Former model shot to movie fame in 1950s and 1960s, then embarked on a series of off-screen pursuits

Actress Gina Lollobrigida waves on the red carpet at the Rome Film Festival on Nov. 16, 2012. The Italian largely retired from acting after 1972. 
(Tony Gentile/Reuters)

Thomson Reuters –

Gina Lollobrigida, who has died at the age of 95, shot to fame in the 1950s as a sultry Mediterranean sex symbol, then became a photographer and sculptor after stepping away from the movie world.

At the height of her fame in the 1950s and 1960s, Lollobrigida, who was known simply as “La Lollo,” was an internationally recognized epitome of Italian post-war cinema, rivalled only by Sophia Loren.

Tempestuous and impulsive by nature, she made headlines again in 2006, when, at age 79, she announced that she would marry a man 34 years her junior.
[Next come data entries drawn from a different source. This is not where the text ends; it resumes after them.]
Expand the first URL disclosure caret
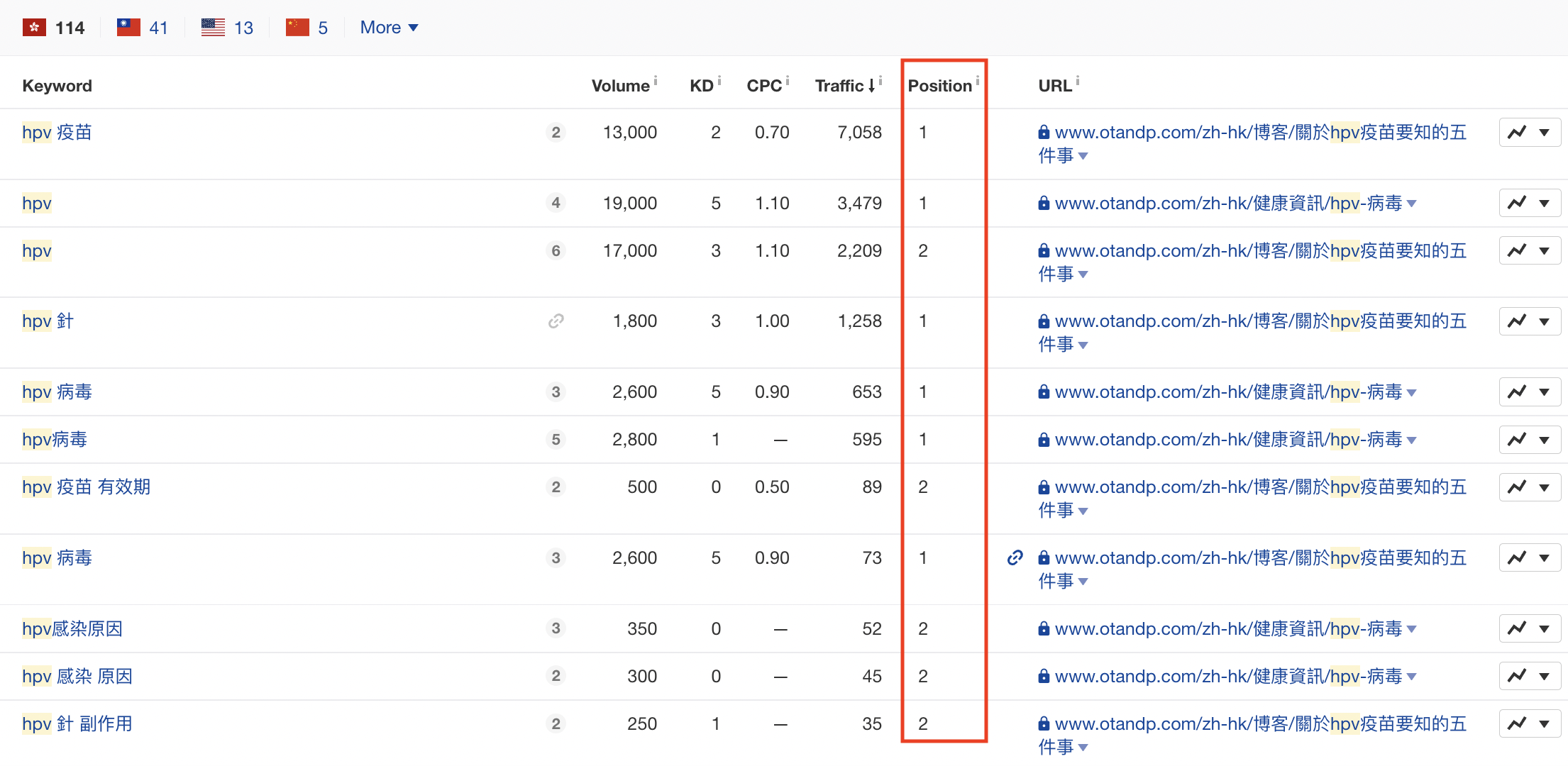Image resolution: width=1568 pixels, height=766 pixels. (1085, 156)
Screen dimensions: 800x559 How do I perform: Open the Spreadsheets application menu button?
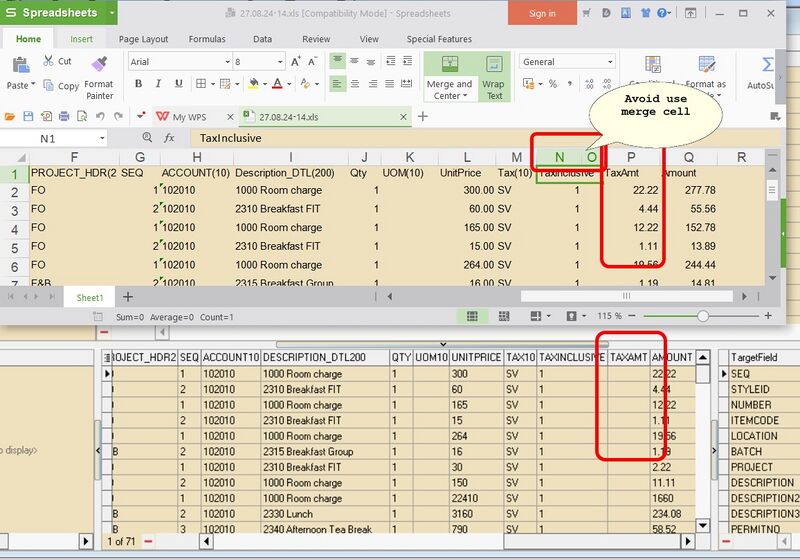pyautogui.click(x=58, y=13)
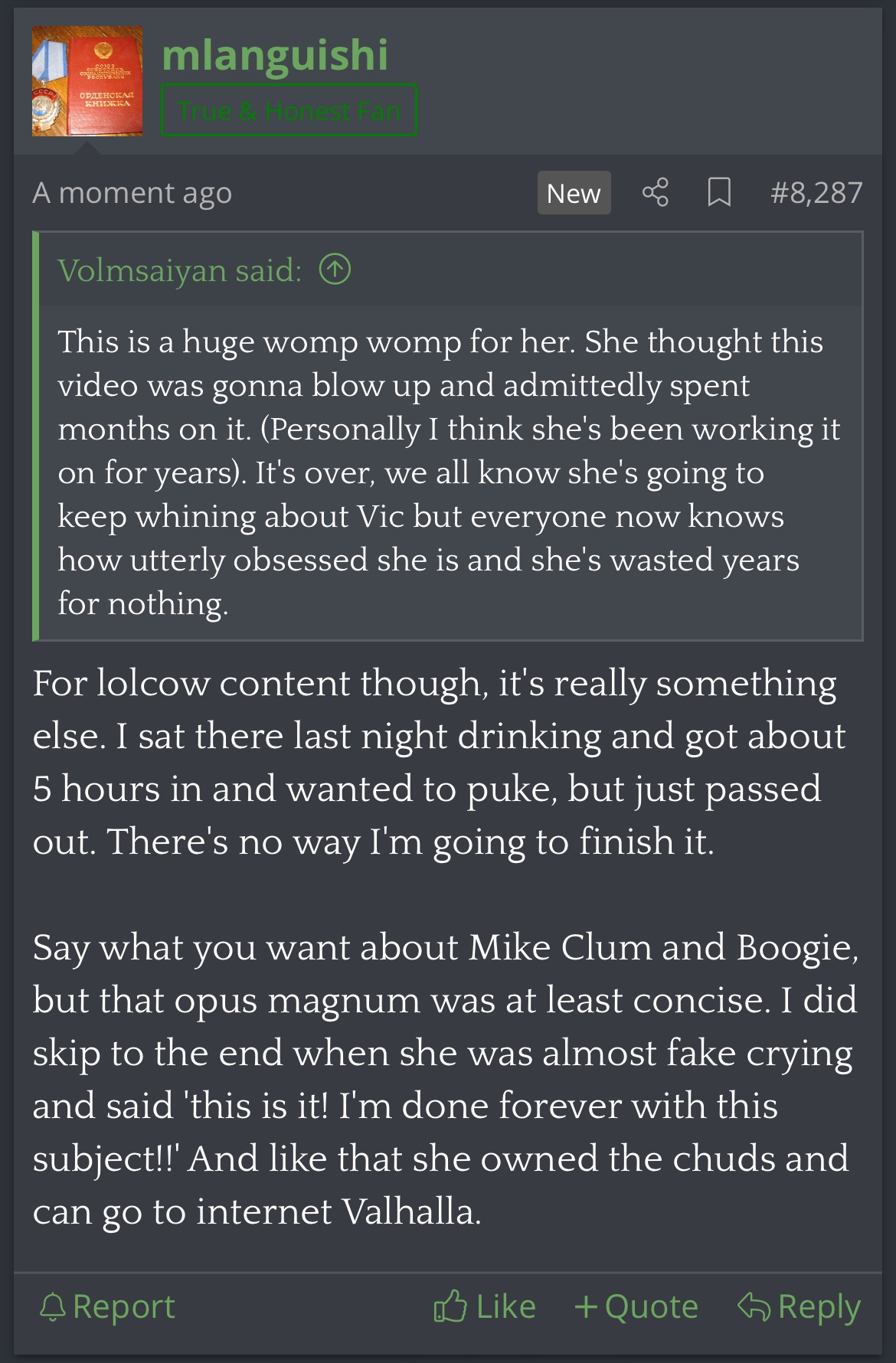Open the Volmsaiyan said quote source link
The image size is (896, 1363).
[180, 270]
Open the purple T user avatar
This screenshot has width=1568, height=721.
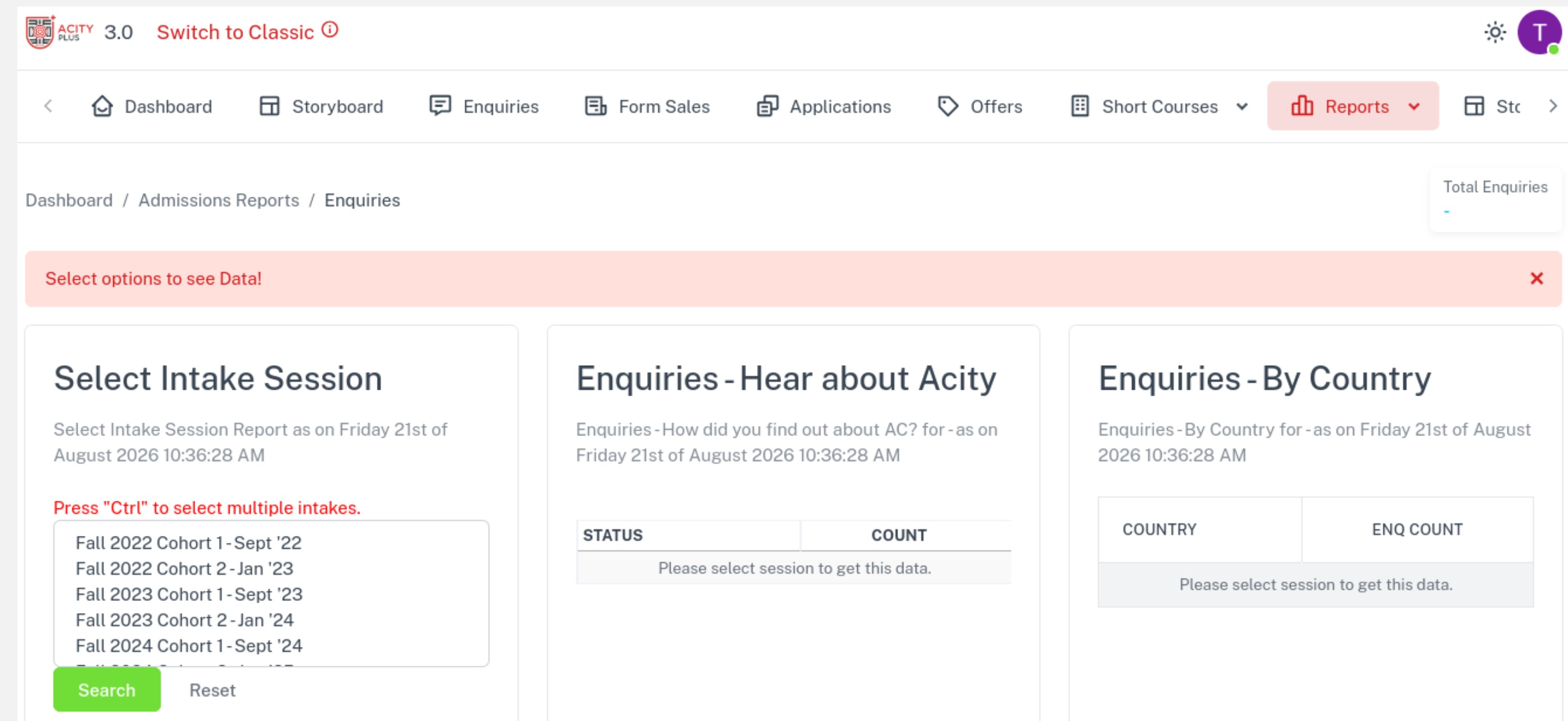click(x=1539, y=32)
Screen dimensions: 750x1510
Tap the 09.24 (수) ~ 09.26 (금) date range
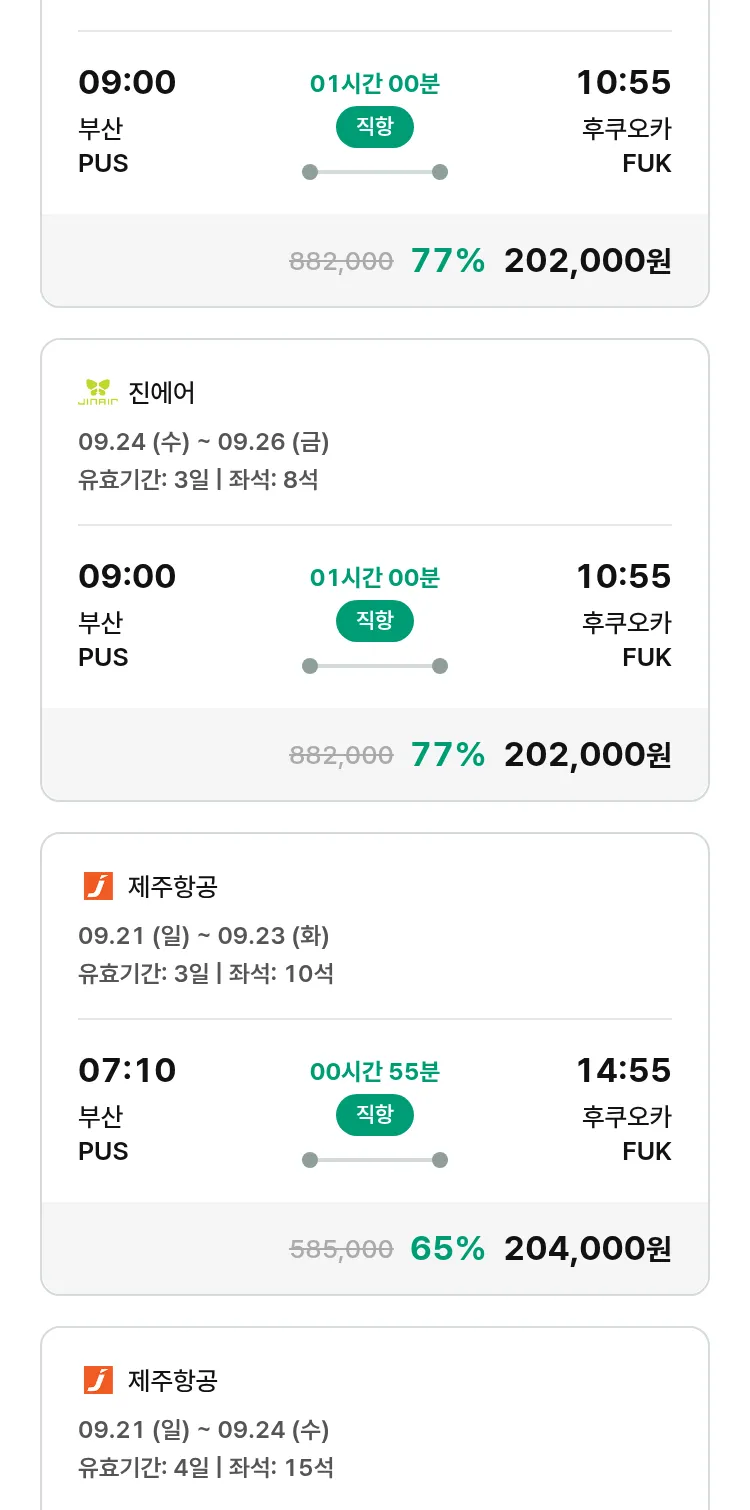coord(204,441)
She later called off the wedding, blaming the media for spoiling it.

“All my life I wanted a real love, an authentic love, but I have never had one. No one has ever truly loved me. I am a cumbersome woman,” she told an interviewer when she was 80.

A woman is shown on a balcony, in a dress, in a black and white photograph.
Lollobrigida is shown in a still portraying Marietta in the film La Legge in 1959. (Keystone Features/Hulton Archive/Getty Images)

Born to a working class family in a poor mountainous area east of Rome, she studied sculpture then got her break in the film world after finishing third in the 1947 Miss Italia beauty contest.